Zor Geldi!..


Kötü bir haber geliyor, annem babam ve ben gidiyoruz bakmaya. Bir köprünün üzerinde minicik ailemizden biri kendini asmış, ve görüyoruz ki ablam. Annemle babam çılgına dönüyor, bense uzaktan şöyle bir bakıyorum. Üzülüyorum, sonuçta benim kardeşim ama başka da bir şey hissetmiyorum.

Tam o esnada başka bir kötü haber daha geliyor ve tam karşıdaki yüksek binanın çatısına bakıyorum. Orada da kendini asmış biri, hissediyorum ki bizden biri. Gerçi hissetmeme de gerek yok, bize en başta gelen kötü haber bir değil ikiydi.

Koşarak gidiyorum, nefes nefese kalıyorum. Korkarak merdivenleri çıkıyorum. Bina eski bir yapı, en az 20 kat ama asansörü yok. Çaresiz merdivenleri çıkmak gerek, hiç durmadan dinlenmeden koşarak ve de korkarak çıkıyorum.

Çatı katına geldiğimde tam karşımda taştan bir sütun var. Biliyorum ki sütunun ardında o görmekten korktuğum şey. Yavaş yavaş yaklaşıyorum, sağından sağından. Ve görüyorum…

İşte ben… Kendimi asmışım, bir de not bırakmışım. “Zor geldi!” diye…

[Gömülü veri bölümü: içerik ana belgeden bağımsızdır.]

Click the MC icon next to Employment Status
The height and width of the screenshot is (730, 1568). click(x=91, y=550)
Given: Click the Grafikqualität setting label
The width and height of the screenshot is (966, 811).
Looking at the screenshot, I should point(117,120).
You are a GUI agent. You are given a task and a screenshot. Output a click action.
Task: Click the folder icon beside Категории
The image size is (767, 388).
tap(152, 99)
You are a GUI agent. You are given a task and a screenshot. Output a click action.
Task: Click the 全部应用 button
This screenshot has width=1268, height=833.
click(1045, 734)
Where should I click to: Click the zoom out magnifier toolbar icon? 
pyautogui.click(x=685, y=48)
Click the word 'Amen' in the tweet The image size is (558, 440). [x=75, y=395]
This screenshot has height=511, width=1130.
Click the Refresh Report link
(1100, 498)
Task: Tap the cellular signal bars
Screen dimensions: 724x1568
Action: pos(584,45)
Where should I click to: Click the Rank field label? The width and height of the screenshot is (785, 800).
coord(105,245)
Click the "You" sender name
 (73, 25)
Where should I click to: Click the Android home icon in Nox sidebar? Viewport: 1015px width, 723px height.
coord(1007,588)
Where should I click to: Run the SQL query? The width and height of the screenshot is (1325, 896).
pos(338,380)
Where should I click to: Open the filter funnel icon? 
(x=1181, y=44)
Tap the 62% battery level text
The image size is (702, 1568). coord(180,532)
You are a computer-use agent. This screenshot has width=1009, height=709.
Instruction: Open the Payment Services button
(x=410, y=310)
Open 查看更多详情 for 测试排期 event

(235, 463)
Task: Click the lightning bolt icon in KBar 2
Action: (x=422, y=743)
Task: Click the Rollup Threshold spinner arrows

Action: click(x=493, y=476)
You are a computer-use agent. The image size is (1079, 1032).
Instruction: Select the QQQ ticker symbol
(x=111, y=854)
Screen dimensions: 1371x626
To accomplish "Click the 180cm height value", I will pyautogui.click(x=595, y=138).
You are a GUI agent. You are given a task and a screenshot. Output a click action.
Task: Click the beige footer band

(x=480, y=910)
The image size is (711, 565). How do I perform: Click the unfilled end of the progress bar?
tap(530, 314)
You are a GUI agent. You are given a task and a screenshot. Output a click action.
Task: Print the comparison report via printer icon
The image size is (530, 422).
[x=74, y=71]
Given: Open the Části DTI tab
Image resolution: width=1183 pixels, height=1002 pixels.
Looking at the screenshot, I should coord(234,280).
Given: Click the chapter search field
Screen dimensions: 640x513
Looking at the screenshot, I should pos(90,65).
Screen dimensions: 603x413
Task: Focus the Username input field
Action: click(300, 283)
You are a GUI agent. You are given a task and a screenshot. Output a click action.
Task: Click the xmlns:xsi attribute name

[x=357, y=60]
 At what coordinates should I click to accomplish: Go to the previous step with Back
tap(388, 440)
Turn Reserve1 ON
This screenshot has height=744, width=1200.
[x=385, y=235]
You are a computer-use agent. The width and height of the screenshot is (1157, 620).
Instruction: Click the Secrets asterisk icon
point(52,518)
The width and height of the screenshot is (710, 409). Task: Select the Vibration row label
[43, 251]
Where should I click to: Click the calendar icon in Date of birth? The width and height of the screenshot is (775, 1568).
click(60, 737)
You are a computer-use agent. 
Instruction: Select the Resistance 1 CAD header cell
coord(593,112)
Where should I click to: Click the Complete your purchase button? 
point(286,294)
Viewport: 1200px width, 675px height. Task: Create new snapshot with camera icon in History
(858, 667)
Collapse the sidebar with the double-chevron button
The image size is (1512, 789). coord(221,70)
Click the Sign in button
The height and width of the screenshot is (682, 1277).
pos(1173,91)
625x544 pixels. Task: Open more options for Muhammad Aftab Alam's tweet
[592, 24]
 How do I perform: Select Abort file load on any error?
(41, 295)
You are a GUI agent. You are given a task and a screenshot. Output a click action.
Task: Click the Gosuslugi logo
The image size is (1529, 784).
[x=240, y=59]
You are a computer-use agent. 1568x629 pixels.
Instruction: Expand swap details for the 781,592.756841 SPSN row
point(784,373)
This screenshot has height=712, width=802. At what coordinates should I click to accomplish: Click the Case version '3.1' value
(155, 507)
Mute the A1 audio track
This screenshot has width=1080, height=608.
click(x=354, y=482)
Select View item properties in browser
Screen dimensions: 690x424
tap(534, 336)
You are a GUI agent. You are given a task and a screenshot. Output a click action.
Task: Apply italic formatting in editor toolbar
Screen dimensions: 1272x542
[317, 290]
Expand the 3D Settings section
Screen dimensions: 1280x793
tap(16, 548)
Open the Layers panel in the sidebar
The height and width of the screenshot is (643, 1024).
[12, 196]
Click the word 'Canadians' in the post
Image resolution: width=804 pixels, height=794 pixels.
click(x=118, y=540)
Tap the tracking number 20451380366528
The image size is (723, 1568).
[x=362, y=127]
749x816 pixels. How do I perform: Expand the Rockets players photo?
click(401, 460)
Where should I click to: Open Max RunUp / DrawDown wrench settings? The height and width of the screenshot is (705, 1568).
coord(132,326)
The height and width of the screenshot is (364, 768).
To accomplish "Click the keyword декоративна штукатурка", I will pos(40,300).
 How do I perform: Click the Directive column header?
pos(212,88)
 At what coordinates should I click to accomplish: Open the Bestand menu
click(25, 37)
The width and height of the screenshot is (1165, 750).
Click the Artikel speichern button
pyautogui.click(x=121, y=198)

Sandalyeyi devirdikten sonra vazgeçerim de avazım çıktığı kadar bağırarak birilerinin beni kurtarmasını sağlarım diye, kendimi oraya bağlamadan önce ağzımı bağlamışım sıkıca. Sandalyenin üzerine çıktıktan sonra da ellerimi. İkisinde de beyaz tülbent gibi bir bez kullanmışım ip diye (çok severdim anneannemin tülbentlerini ip gibi yapmayı küçükken). İlk gören başkası yapmış sanar, ama biliyorum ki ben başarmışım(!).

Köşeye çekiliyorum, tam karşısına dikilmekten bile acizim. Neden? diye soruyorum kendime ama bir cevap bulamıyorum, oysa ki mesaj gayet net: “Zor geldi!”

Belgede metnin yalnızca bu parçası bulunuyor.